John Brunner n'a jamais caché les difficultés financières qu'il rencontrait en tant qu'écrivain tentant de vivre de sa plume. À ses débuts, avouait-il, il était obligé de produire jusqu'à huit romans par an pour être assuré d'en vendre au moins six. De fait, sa bibliographie aligne, aux côtés d'authentiques chefs-d'œuvre, une longue liste d'ouvrages alimentaires, généralement lisibles mais présentant un intérêt assez réduit.

Dès lors, on se demande pourquoi Gérard Klein, habituellement si scrupuleux, a choisi de rééditer ces Productions du temps, qui, sans être déplaisantes, risquent de paraître ternes aux lecteurs des années 90. J'aurais davantage imaginé l'auteur du Gambit des étoiles exhumant la Ville est un échiquier des ruines du catalogue Pocket, aujourd'hui réorienté vers la Fantasy, mais bon, cela viendra peut-être… Gérard Klein a entamé un cycle de rééditions tout à fait louable, même si dans le cas présent, il ne pare pas au plus pressé.

The Productions of time illustre à merveille la dichotomie qui caractérise l'œuvre de Brunner, puisque l'édition originale de ce roman fut publiée en 1967, tout comme le superbe Quicksand (À l'ouest du temps), dont on ne chantera jamais assez les louanges. Le hasard a d'ailleurs voulu que les traductions françaises de chacune de ces œuvres paraissent la même année, soit onze ans plus tard, en 1978. (Les points communs entre ces deux récits ne s'arrêtent pas là, nous y reviendrons tout à l'heure.) Signalons enfin pour l'anecdote, que la New American Library se permit d'apporter quelques modifications de son cru au manuscrit de the Productions of time, mais que c'est la version anglaise de 1970, conforme aux souhaits de l'auteur, qui fut traduite en français.
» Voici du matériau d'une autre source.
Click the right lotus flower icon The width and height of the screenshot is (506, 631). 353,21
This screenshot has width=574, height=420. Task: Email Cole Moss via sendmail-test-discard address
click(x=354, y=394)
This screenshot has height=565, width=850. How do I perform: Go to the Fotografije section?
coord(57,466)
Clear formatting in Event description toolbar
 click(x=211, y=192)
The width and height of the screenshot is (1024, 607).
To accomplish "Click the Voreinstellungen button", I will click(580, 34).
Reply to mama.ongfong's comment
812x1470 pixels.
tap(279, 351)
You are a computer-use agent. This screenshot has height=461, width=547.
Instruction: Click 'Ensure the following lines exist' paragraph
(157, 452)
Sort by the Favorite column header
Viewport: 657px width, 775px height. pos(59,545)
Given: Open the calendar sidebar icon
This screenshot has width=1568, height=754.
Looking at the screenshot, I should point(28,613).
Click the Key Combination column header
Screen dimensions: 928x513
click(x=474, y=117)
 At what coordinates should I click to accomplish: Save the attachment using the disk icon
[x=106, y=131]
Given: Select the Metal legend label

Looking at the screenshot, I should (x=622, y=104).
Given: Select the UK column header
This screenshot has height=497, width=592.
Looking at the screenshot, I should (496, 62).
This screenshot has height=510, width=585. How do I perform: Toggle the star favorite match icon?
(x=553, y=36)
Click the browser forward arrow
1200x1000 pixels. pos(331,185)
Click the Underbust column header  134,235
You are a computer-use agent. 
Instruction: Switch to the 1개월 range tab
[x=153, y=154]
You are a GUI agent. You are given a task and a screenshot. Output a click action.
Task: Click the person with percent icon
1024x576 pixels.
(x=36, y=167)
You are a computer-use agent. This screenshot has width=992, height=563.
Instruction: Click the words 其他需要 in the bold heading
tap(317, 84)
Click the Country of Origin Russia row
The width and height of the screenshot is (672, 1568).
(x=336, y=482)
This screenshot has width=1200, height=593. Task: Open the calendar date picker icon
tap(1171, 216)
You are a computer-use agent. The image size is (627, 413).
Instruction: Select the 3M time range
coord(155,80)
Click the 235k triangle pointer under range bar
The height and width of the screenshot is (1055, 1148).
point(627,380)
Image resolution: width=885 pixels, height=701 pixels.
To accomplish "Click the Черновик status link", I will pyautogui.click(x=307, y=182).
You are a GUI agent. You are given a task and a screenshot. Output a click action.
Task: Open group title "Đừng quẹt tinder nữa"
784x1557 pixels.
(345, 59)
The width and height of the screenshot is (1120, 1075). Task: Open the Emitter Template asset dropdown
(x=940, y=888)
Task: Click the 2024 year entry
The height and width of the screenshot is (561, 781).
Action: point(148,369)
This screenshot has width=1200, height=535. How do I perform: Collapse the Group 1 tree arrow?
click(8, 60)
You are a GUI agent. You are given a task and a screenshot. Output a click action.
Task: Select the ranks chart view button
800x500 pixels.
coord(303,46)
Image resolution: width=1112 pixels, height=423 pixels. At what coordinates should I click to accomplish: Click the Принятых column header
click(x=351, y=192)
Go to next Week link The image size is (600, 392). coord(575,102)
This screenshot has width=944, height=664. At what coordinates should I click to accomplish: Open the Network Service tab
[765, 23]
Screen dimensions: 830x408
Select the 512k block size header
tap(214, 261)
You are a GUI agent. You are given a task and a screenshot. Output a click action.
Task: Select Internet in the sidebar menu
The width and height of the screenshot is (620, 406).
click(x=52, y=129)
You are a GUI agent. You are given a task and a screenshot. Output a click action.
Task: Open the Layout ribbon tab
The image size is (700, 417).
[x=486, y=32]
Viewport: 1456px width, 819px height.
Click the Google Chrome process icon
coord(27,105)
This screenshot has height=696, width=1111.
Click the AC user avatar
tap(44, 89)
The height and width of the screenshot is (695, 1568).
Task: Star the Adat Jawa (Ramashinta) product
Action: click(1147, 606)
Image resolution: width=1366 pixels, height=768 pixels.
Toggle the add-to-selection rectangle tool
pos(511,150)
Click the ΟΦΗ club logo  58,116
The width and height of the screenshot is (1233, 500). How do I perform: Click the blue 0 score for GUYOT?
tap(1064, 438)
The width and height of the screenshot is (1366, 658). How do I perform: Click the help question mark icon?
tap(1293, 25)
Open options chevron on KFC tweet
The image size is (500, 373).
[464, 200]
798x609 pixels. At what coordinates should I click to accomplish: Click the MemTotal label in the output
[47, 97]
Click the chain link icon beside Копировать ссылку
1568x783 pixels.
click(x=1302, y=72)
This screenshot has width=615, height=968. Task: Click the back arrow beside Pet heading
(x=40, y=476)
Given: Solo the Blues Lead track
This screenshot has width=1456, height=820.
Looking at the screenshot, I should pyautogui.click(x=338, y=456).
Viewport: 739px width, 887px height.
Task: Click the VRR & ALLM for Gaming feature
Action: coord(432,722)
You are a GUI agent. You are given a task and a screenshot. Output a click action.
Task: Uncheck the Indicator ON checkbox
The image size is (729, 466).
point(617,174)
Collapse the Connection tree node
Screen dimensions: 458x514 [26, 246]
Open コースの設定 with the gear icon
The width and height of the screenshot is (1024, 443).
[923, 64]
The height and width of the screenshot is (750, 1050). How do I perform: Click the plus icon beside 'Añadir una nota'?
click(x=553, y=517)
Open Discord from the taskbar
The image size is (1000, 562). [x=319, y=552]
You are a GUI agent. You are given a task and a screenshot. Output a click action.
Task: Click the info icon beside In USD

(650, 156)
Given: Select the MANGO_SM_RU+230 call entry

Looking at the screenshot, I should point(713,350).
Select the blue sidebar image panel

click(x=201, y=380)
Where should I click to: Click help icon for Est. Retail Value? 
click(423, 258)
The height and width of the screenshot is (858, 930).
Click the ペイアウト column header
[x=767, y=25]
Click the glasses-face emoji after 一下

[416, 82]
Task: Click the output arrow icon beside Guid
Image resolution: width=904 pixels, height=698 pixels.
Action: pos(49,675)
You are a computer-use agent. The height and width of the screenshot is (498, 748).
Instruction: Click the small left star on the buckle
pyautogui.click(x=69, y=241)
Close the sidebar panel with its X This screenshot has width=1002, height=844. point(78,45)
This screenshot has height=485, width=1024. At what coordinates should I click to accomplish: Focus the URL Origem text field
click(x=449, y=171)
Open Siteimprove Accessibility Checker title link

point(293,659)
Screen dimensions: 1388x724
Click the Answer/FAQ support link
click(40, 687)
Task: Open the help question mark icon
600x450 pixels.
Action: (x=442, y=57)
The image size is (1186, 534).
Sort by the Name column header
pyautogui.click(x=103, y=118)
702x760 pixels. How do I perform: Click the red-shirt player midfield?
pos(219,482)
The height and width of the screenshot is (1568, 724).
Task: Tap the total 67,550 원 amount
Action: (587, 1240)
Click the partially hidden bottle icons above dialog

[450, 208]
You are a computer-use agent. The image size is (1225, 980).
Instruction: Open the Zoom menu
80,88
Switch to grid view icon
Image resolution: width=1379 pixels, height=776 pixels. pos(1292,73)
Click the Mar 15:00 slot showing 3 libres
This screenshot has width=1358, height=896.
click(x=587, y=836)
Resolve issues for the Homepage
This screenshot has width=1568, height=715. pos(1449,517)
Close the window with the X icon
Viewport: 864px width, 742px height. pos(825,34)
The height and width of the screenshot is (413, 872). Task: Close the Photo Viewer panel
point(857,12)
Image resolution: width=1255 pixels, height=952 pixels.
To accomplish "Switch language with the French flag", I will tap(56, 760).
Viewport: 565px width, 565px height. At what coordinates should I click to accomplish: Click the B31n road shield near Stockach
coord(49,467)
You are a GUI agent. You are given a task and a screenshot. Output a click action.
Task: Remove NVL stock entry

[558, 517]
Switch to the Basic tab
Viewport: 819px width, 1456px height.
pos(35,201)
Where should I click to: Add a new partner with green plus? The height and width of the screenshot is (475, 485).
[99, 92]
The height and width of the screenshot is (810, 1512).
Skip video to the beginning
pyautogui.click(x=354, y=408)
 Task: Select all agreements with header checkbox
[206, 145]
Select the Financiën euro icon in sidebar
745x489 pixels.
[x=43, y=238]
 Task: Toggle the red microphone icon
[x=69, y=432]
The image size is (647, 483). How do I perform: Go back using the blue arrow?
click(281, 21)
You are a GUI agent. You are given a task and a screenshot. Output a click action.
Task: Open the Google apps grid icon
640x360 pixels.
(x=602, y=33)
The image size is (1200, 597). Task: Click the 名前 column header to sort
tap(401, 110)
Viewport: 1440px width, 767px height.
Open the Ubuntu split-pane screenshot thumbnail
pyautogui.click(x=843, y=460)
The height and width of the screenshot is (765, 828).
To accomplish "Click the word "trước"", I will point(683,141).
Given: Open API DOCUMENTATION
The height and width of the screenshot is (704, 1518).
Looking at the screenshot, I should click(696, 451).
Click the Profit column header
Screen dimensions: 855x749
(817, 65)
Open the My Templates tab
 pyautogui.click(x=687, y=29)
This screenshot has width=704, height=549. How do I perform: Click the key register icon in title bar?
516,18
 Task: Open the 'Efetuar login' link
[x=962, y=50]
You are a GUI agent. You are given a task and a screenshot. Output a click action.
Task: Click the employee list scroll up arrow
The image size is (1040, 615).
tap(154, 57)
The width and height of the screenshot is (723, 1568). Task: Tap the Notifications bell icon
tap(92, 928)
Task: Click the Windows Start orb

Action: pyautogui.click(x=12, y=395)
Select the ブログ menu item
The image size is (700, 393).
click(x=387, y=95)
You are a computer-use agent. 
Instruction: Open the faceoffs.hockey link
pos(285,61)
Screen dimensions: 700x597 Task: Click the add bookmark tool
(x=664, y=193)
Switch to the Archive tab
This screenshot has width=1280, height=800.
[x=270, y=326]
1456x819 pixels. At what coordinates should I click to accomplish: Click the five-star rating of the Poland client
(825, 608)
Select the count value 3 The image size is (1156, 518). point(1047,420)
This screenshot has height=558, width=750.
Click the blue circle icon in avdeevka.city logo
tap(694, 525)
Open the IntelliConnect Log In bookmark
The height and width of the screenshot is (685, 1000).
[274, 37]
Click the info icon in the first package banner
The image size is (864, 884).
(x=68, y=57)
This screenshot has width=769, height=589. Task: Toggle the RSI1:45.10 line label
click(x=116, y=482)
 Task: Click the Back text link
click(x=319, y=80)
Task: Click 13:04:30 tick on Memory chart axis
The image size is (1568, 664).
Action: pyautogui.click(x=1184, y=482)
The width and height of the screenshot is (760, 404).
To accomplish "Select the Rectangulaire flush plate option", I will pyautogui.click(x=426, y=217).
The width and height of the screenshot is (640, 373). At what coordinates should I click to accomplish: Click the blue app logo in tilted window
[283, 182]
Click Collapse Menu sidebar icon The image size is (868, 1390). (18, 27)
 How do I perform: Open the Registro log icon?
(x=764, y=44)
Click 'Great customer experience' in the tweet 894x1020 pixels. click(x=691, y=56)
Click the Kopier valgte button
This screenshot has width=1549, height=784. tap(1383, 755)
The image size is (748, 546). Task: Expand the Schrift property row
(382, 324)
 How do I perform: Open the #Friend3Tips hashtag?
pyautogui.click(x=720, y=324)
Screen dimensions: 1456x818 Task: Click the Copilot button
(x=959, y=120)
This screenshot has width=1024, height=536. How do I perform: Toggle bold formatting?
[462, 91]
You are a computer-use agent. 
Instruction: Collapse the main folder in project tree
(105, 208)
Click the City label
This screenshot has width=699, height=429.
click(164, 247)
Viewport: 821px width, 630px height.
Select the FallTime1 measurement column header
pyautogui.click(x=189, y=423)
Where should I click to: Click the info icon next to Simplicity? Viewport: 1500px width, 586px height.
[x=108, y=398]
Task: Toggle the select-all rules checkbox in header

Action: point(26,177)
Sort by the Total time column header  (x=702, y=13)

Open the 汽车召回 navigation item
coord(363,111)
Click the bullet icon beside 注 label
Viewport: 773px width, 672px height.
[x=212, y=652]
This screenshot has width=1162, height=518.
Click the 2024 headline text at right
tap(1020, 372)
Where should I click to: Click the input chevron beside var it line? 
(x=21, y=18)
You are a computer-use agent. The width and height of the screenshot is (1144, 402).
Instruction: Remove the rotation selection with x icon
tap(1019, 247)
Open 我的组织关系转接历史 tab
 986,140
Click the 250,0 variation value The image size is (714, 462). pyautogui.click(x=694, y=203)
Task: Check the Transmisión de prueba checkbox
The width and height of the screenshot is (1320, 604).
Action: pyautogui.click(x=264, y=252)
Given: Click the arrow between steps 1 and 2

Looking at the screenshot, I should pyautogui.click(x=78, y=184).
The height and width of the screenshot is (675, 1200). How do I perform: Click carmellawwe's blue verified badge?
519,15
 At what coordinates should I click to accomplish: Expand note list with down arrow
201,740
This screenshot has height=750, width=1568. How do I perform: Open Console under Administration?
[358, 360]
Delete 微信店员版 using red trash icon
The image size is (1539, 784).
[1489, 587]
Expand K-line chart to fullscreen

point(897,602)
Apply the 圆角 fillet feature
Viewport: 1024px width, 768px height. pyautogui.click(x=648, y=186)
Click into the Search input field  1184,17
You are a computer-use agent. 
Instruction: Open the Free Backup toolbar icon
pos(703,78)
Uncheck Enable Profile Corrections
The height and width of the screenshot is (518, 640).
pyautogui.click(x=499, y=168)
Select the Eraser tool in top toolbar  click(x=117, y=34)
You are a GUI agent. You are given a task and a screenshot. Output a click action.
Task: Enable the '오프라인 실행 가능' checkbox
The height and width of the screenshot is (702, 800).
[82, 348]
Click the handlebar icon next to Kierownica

Pour les besoins de son nouveau spectacle d'avant-garde, Manuel Delgado, un dramaturge argentin défrayant la chronique, réunit quelques acteurs calamiteux dans les locaux d'un ancien country club, Fieldfare House. En quelques jours, le climat devient étouffant et les membres de la troupe, qui comprend un ancien alcoolique, un héroïnomane, un homosexuel, une lesbienne, un pervers et une ingénue, ne tardent pas à s'affronter. Bientôt, Murray Douglas, la vedette de la pièce qu'une main mystérieuse tente de replonger dans l'éthylisme, découvre des appareils issus d'une technologie inconnue, camouflés dans les chambres. Delgado a beau prétendre qu'il s'agit là d'un banal système d'hypnopédie, le comédien est persuadé que quelqu'un enregistre les faits et gestes de chaque pensionnaire de Fieldfare House…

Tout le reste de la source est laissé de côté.